Jakarta (ANTARA) - Pakar gizi klinik Dr. Raissa E. Djuanda, MGizi, SpGK, AIFO-K menganjurkan warga mengonsumsi makanan dan minuman kaya antioksidan untuk melawan radikal bebas yang dapat menyebabkan kerusakan sel dan jaringan tubuh serta berkontribusi memunculkan penyakit kronis.
Radikal bebas dapat menimbulkan stres oksidatif, yakni ketidakseimbangan antara produksi radikal bebas yang berlebihan dan tubuh tidak mampu menetralkannya serta kerusakan DNA sehingga memicu penurunan imunitas, penurunan kesehatan tulang, hingga risiko penyakit jantung.
"Karena itu, sangat penting untuk mengimbangi dengan pola hidup sehat sejak dini dan mengonsumsi makanan serta minuman yang kaya antioksidan,” ujar dia dalam keterangannya di Jakarta, Senin.
Antioksidan adalah molekul yang memerangi radikal bebas di dalam tubuh dan sebenarnya tubuh manusia memiliki pertahanan antioksidannya sendiri untuk mengimbangi radikal bebas agar tidak menimbulkan kerusakan seperti penyakit kronis.
Zat ini banyak ditemukan dalam makanan seperti sayuran, buah-buahan, makanan mengandung vitamin C dan susu yang mengandung antioksidan. Sejumlah makanan yang diketahui mengandung antioksidan antara lain apel, tomat, alpukat, stroberi, jamur, kacang-kacangan, kentang, minyak zaitun, kale, buncis dan bayam.

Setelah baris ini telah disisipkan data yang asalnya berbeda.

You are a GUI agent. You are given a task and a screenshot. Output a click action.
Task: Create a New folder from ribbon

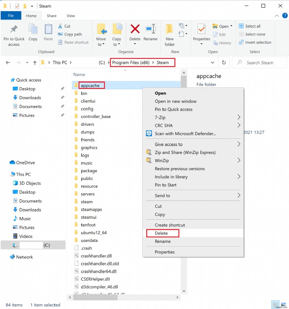(x=169, y=35)
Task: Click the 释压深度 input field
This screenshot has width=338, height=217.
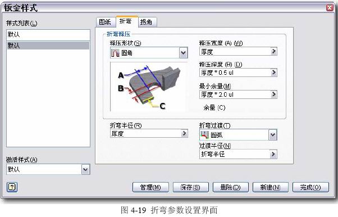Action: (x=235, y=73)
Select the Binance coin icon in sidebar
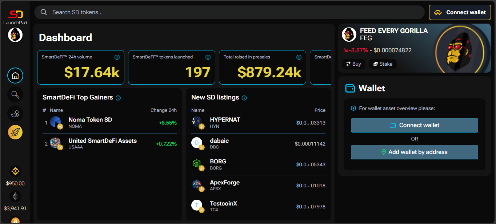The image size is (496, 224). (15, 171)
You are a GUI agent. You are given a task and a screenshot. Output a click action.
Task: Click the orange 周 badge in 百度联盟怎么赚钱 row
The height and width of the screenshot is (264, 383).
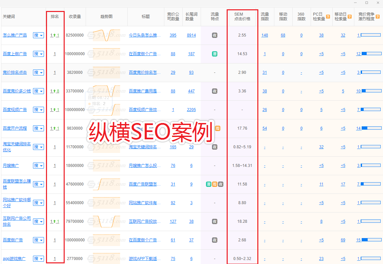coord(215,184)
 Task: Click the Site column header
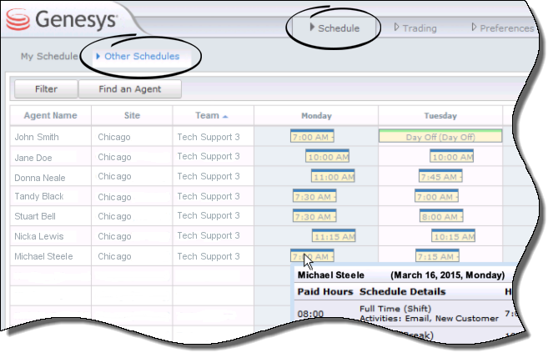pos(132,115)
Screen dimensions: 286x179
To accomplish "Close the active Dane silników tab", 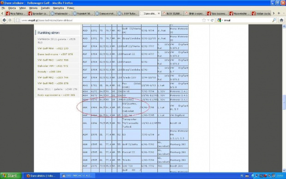I will point(159,13).
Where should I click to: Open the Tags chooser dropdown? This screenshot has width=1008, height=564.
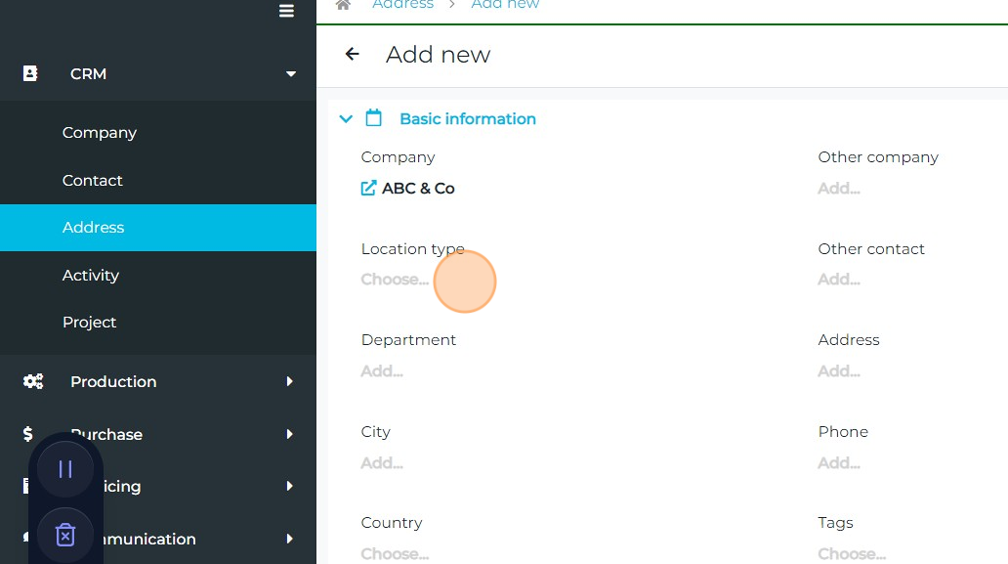tap(852, 553)
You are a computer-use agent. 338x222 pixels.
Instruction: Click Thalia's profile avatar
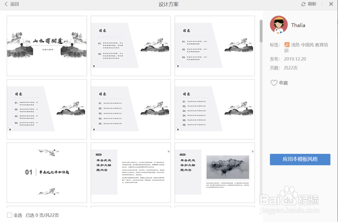[279, 25]
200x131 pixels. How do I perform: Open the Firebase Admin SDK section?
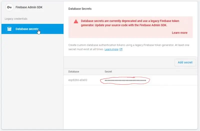(29, 7)
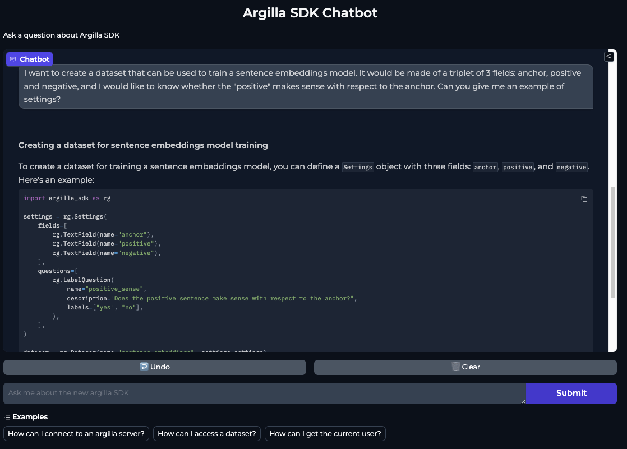Copy the code block using the copy icon

pyautogui.click(x=584, y=199)
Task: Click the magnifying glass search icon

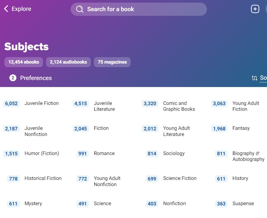Action: click(80, 9)
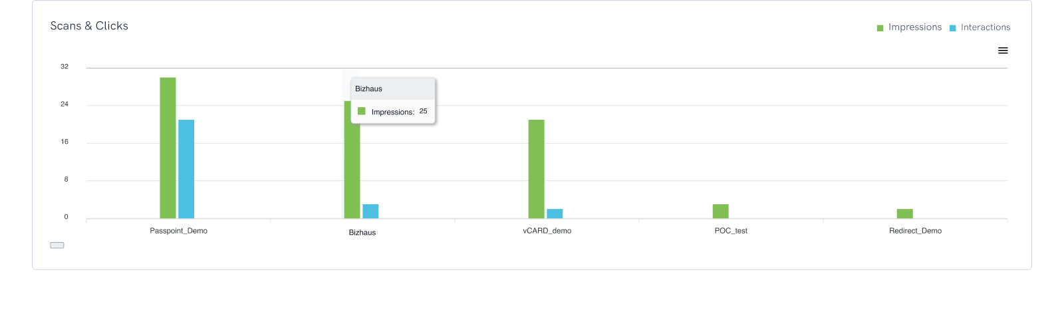This screenshot has width=1064, height=334.
Task: Select Passpoint_Demo green Impressions bar
Action: click(168, 148)

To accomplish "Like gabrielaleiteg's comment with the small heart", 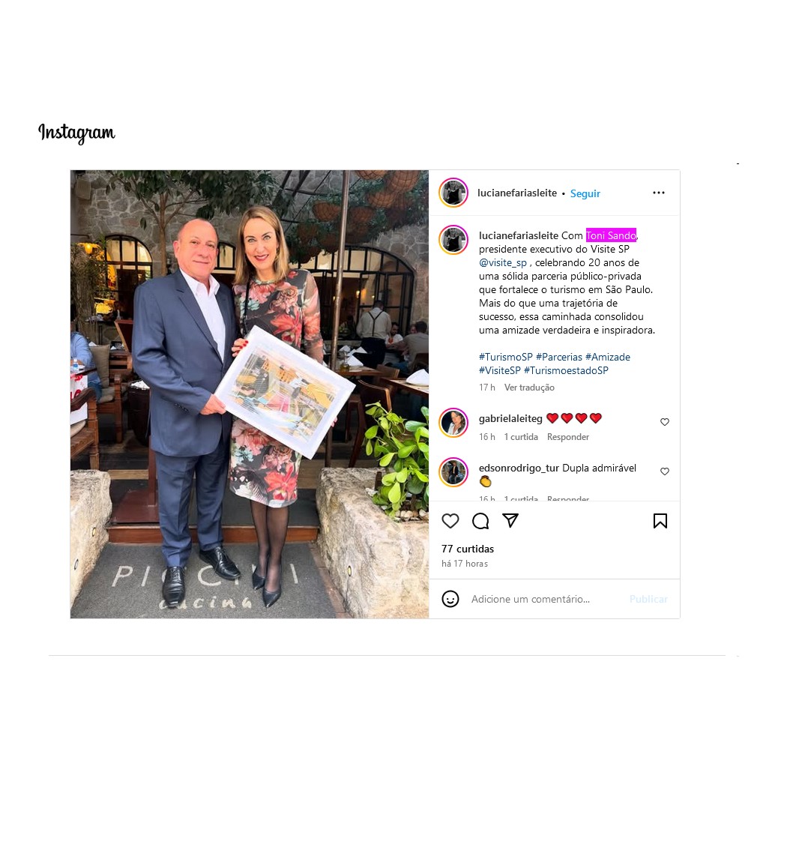I will coord(665,422).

Raissa mengatakan apabila tubuh kekurangan antioksidan maka untuk menyeimbangkan jumlah radikal bebas yang diproduksi, maka tubuh akan mengalami stres oksidatif. Ketika ini terjadi, radikal bebas bereaksi dengan molekul lain dalam tubuh, menyebabkan kerusakan pada berbagai sel dan jaringan di dalam tubuh.
Menurut dokter yang berpraktik di Rumah Sakit Pondok Indah dan Rumah Sakit MMC Jakarta itu, fokus pada pola makan sehat yang mengandung antioksidan, mencukupi kebutuhan vitamin dan mineral, mengelola stres dengan baik dan menghindari paparan zat perusak dapat menjadi langkah untuk melawan radikal bebas.

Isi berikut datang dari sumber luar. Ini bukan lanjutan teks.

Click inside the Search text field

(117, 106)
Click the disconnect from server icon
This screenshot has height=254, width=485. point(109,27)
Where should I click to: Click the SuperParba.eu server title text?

Sementara itu, Director of Adult and Specialized Nutrition KALBE Nutritionals Robertus Parulian Purba mengingatkan bahwa paparan radikal bebas tidak terlepas dari keseharian masyarakat aktif, dari asap rokok, polusi, paparan sinar ultraviolet dari matahari, sampai makanan cepat saji (fast food) atau makanan kurang sehat yang dikonsumsi.
Adapun kualitas udara Kota Jakarta tercatat tidak sehat bagi kelompok sensitif pada Senin pagi ini. Laman IQAir mencatat kualitas udara Jakarta berada pada poin 135 dengan tingkat konsentrasi polutan PM 2,5 sebesar 49,5 mikrogram per meter kubik atau 9,9 kali lebih tinggi nilai panduan kualitas udara tahunan Organisasi Kesehatan Dunia (WHO).

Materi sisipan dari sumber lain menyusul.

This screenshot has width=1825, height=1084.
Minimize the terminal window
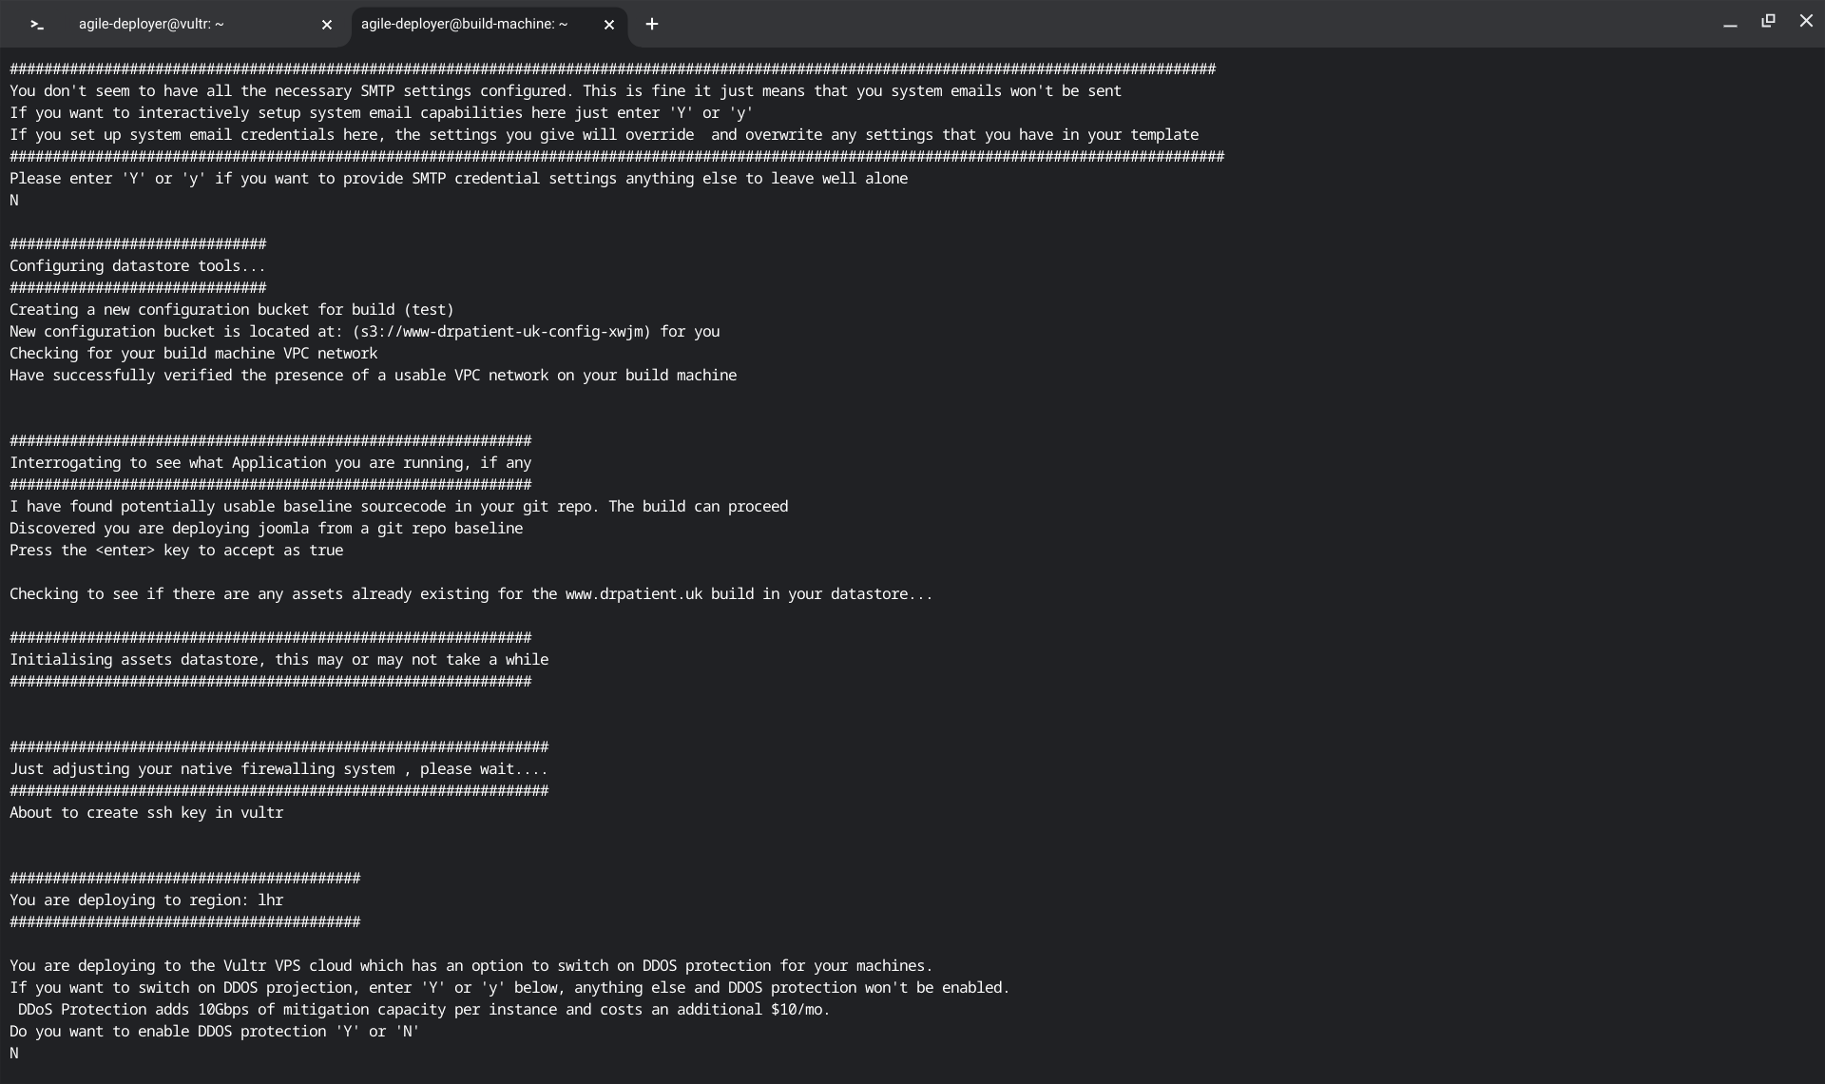[1730, 23]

Adapun PM 2,5 merupakan partikel berukuran lebih lebih kecil 2,5 mikron (mikrometer) yang ditemukan di udara termasuk debu, asap dan jelaga. Paparan partikel ini dalam jangka panjang dikaitkan dengan kematian dini, terutama pada orang yang memiliki penyakit jantung atau paru-paru kronis.